Kaladze started his football career in 1993 at Umaglesi Liga club Dinamo Tbilisi and made 82 appearances in a five-year spell. In 1998, he moved to the Ukrainian club Dynamo Kyiv and made 71 appearances until 2001, when he was signed by the Italian Serie A club Milan. He has won one Serie A, three Ukrainian Premier League and five Umaglesi Liga titles. With Milan, he won the Champions League on two occasions, the UEFA Super Cup once and the FIFA Club World Cup once. After captaining his country 50 times in 84 appearances, Kaladze announced his retirement from the Georgian national team on 11 December 2011.
Born in Samtredia, a town in Imereti Province, Kaladze comes from a footballing family as his father played for Lokomotiv Samtredia and was also president of the team for some time. His brother was kidnapped in a high-profile case in 2001 and officially declared dead in 2006, resulting in two men being sentenced to prison for a combined total of 30 years. Outside of football, he owns a company called Kala Capital and an organisation called Kala Foundation, as well as being an ambassador for SOS Children's Villages. He is married to Anouki Areshidze, with whom he has four children.

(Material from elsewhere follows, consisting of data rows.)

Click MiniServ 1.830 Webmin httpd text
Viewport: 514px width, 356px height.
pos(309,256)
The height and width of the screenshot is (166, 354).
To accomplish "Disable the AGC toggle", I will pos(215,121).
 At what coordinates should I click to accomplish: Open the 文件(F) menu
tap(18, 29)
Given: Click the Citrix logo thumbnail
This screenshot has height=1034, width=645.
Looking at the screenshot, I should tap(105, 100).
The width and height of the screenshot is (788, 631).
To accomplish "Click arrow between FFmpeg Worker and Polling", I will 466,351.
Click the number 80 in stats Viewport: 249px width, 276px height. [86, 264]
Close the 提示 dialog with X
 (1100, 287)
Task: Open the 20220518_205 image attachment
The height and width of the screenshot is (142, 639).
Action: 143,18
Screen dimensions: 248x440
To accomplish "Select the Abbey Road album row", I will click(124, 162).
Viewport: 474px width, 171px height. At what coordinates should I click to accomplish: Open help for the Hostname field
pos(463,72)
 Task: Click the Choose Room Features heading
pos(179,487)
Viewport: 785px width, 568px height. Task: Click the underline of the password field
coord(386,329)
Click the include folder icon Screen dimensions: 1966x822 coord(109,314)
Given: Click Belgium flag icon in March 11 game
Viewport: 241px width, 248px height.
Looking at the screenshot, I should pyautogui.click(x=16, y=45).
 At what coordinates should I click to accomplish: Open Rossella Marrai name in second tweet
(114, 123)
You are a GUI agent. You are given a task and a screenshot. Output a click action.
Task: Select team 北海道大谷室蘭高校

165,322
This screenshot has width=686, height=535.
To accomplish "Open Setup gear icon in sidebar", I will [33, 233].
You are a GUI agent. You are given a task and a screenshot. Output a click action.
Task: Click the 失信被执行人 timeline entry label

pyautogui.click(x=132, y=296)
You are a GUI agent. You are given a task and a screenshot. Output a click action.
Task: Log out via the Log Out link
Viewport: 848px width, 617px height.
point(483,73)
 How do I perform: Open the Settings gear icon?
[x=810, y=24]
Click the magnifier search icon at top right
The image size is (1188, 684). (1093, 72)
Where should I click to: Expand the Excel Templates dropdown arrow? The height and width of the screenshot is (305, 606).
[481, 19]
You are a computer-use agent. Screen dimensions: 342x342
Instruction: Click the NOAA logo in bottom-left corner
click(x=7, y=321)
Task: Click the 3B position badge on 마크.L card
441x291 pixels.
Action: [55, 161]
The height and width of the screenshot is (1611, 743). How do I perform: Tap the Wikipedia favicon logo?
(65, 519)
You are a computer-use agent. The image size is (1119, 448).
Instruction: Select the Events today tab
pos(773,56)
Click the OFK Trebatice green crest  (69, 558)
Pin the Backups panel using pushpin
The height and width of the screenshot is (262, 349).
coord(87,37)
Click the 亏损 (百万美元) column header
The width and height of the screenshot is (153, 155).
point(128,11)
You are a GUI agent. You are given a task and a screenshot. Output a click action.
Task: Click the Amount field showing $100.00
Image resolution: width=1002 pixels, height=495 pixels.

Kaladze became involved in the politics of Georgia as a member of the opposition Georgian Dream–Democratic Georgia party, founded by Bidzina Ivanishvili in February 2012. He was elected to the Parliament of Georgia on 1 October 2012 and approved as Deputy Prime Minister as well as Minister of Energy in Ivanishvili's cabinet on 25 October 2012. He continued to occupy both of these position under the succeeding cabinet of Giorgi Kvirikashvili until July 2017, when he resigned to run for the Mayor of Tbilisi as a Georgian Dream candidate in the October 2017 election, which he won with 51.13%.
- 1 Club career
- 2 International career
- 3 Personal life
- 4 Political career
- 5 Career statistics
- 6 Honours
- 7 References
- 8 External links
Kaladze started his career playing as a striker for his local club Lokomotiv Samtredia, where his father was president, until former Georgia international footballer David Kipiani requested Kakha to join Dinamo Tbilisi. At Dinamo, he played in 82 domestic league games and scored one goal. He made his top-flight debut as a 16-year-old with Dinamo during the 1993–94 campaign. Kaladze claims that a good performance against Italy while playing for Georgia in a match that ended 0–0 brought him to the attention of Dynamo Kyiv; he later said, "In that game I was up against Christian Vieri and I marked him well."
A fee equivalent to €280,000 was enough to take him to the Ukrainian Premier League and Dynamo Kiev in January 1998, where he signed a four-year deal. Here he scored six goals in 71 league games over the two-and-a-half seasons he spent there. The Ukrainian club had been under the ownership of Hryhoriy Surkis and the late Valeriy Lobanovskyi had just been installed as manager; they would go on to win eight consecutive league titles. Kaladze also appeared in both legs of the semi-final of the 1998–99 Champions League against Bayern Munich, which Dynamo Kyiv lost 4–3 on aggregate. En route to the semi-finals, they beat teams like Real Madrid, Barcelona and Arsenal. He won eight league titles in a row during his time at both Dinamo Tbilisi and Dynamo Kyiv.
In 2001, Kaladze became the most expensive Georgian footballer in history when Milan paid €16 million to bring him to Italy. He cited an injury to Aleksei Gerasimenko as his reason for leaving. At first, Kaladze was tried in different positions and faced competition for places in defense from players such as Jaap Stam and Cafu. In the 2002–03 season, however, he made 46 appearances in all competitions, including 27 Serie A appearances. That year, Milan won the Champions League, where they beat Juventus on penalties in the final (despite Kaladze missing his penalty) and the Coppa Italia, where they beat Roma 6–3 on aggregate in the final. After Kaladze's double success, the Georgian postal service issued a special stamp bearing the player's image. He is the first Georgian player to win a Champions League title.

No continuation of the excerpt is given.